Let rolling streams their gladness show

Let rolling streams their gladness show

In the 1980s, the CD nearly pushed the LP to extinction. Nearly. For all the claims of “Perfect Sound Forever,” the main thing offered by the CD was convenience.


Then, in the mid-1990s, the MP3 and the Internet made it easy to extract and distribute the information encoded on a CD. Secret websites raced to be the first to distribute free MP3s of new recordings, sometimes even before they were released. This went on for years, undermining record-company profits, before Napster came along and gave the record industry a high-value lawsuit target: no more suing widows and small children.


In 2001, Napster was shut down. A few years later, iTunes legitimized (and monetized) marginal-quality music downloads. By that time, the record industry was in free-fall.


Rhapsody—the world’s first music streaming service—started up around the time Napster was shut down, but streaming didn’t get a foothold until several years later, and when it did, it was mostly free and ad-supported, and the quality was—of course—low. Sales of physical media kept falling—except for vinyl LPs, which at first held steady and then started rising. But that’s a story for another day.


Technology has always driven change, but the mass market, with an assist from corporate beancounters, dictates key decisions, and few of those decisions went our way . . .

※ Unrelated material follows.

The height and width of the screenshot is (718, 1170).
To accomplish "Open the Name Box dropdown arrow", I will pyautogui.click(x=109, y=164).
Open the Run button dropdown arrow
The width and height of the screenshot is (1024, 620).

. . . until, in 2008, the Chesky brothers started HDtracks and music downloads went high-rez. Over the next decade, more high-rez download sites came online, and the catalog grew, both for high-rez and CD-rez. Often the high-rez versions were the best, most authentic versions of that music available—relatively “flat” digital masters, the as-yet-untainted source of the dynamically compressed recordings we’d grown used to on CD. (It’s not always the resolution that makes high-rez downloads superior.) Downloads of older recordings, often, were near-transparent digital transfers from the original analog tapes—the best digital versions available. Suddenly we had access to record companies’ crown jewels, often for the price of a compact disc. They’re still out there, often discounted. Grab ’em while you can.


More recently still, streaming went high-rez. First (in the US) came Tidal, offering MQA (footnote 1). Qobuz crossed the Atlantic, and then Amazon entered the fray. The result: For 50 cents a day, you can have access to a vast library of recordings in the best available quality.


What is that noise I hear? Is that the sound of audiophiles—complaining about high-resolution streaming?


Let’s consider the most common objections.


Streaming lacks the tactile qualities of vinyl: It’s true. I enjoy handling my records—the cleaning, the brushing, the liner notes. Streaming has none of that. It can nonetheless be satisfying. In my library, with the aid of Roon, downloads, ripped CDs, and music streamed from Tidal and Qobuz mesh seamlessly, presented in an information-rich (metadata-rich) context. (Other server software offers a similar experience, but Roon is the best I’ve encountered—not that there isn’t room for improvement.) You get to keep your records, and you can listen to them whenever you want to. Or just hold them—that’s fine, too.


The sound of streaming isn’t as good as downloads or physical media: If you’re a vinylphile, you’re bound to think your vinyl sounds best. If you’re a high-rez fan, you may think downloads served up from your server sound better than the same music does when streamed. And yet, for the cost of a single vinyl reissue or a 24/192 download from one of the more expensive download sites, you can access a vast library of music in the best available digital quality—for two months.


Streaming services don’t pay musicians enough: Estimates place royalties (earned by musicians) at a fraction of a penny per stream. But if you’re worried about musicians making money, Taylor Swift earned $185 million last year. Over the decade that just ended, U2 grossed more than $1 billion, from touring alone. The musicians who have always made money—those with large followings and major-label deals—still earn plenty. The rest have always struggled.


Is it harder now than it used to be, or easier? The contemporary model seems more musician-friendly: The technology that almost killed the record industry—and that makes streaming possible—also, obviously, makes music distribution easier. Today, a musician can make a record cheap, promote it online, and sell it through BandCamp, SoundCloud, and so on, all without major-label backing—and they get to keep a bigger share.


If you’re worried about record companies—does anyone worry about record companies?—their 2018 revenues were up 9.7% over 2017, giving them their best year since 2005. All of that increase—and then some, since revenues from downloads and physical media were down—is streaming revenue, which rose by an astonishing 32.9% in 2018 to reach 47% of global recorded-music revenues. 2019 numbers aren’t available as I write this, but it seems certain that streaming constituted more than half of global recorded-music revenues in 2019.


If you care about musician incomes, the best thing you can do is subscribe to a music streaming service, or more than one, and listen. The logic is air-tight: Streaming is taking over music distribution—whether we want it to or not—and the more money streaming services make, the more money musicians make from streaming.


High-rez music streaming is one of the finest developments in the history of hi-fi. There are no serious downsides. Embrace it.—Jim Austin

Footnote 1: Some question—passionately—whether MQA should be called high-rez. I’ve written plenty on that topic, and I’m not interested in revisiting it.